▶ **INFORMATION PROVIDED**
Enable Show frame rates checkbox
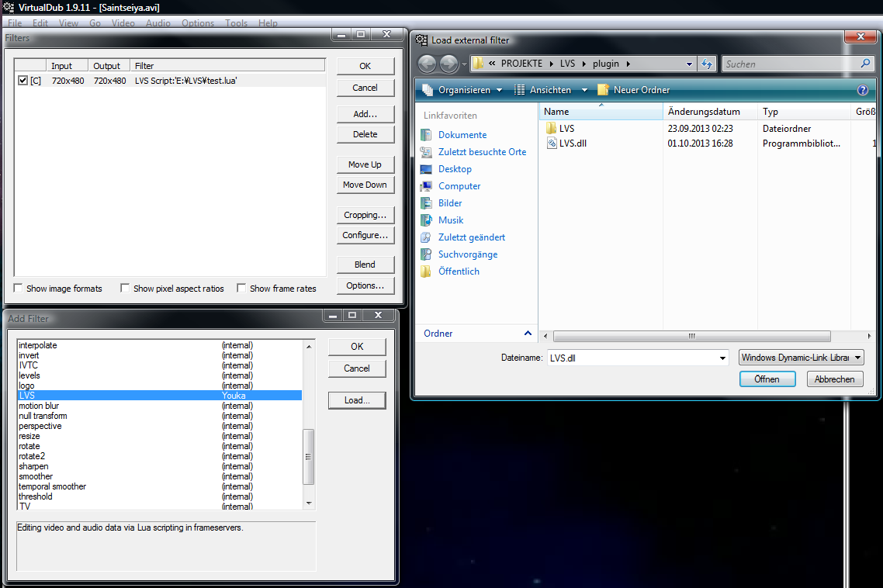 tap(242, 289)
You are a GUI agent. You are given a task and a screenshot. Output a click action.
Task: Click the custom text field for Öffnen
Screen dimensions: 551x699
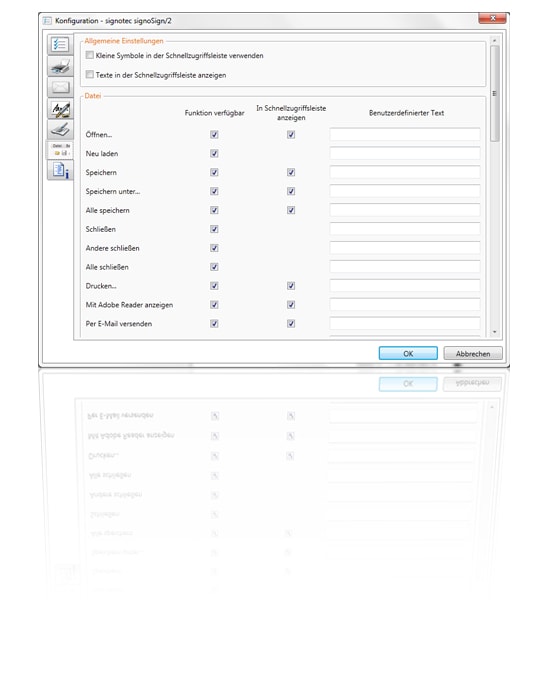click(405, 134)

▶ **WHAT YOU NEED TO DO**
Apart from the images, reproduce the listing exactly as it appears.

▶ **RESPONSE FOR THIS EXERCISE**
Enable Show frame rates checkbox
 tap(242, 289)
You are a GUI agent. You are given a task and a screenshot. Output a click action.
Task: Click the custom text field for Öffnen
Screen dimensions: 551x699
click(405, 134)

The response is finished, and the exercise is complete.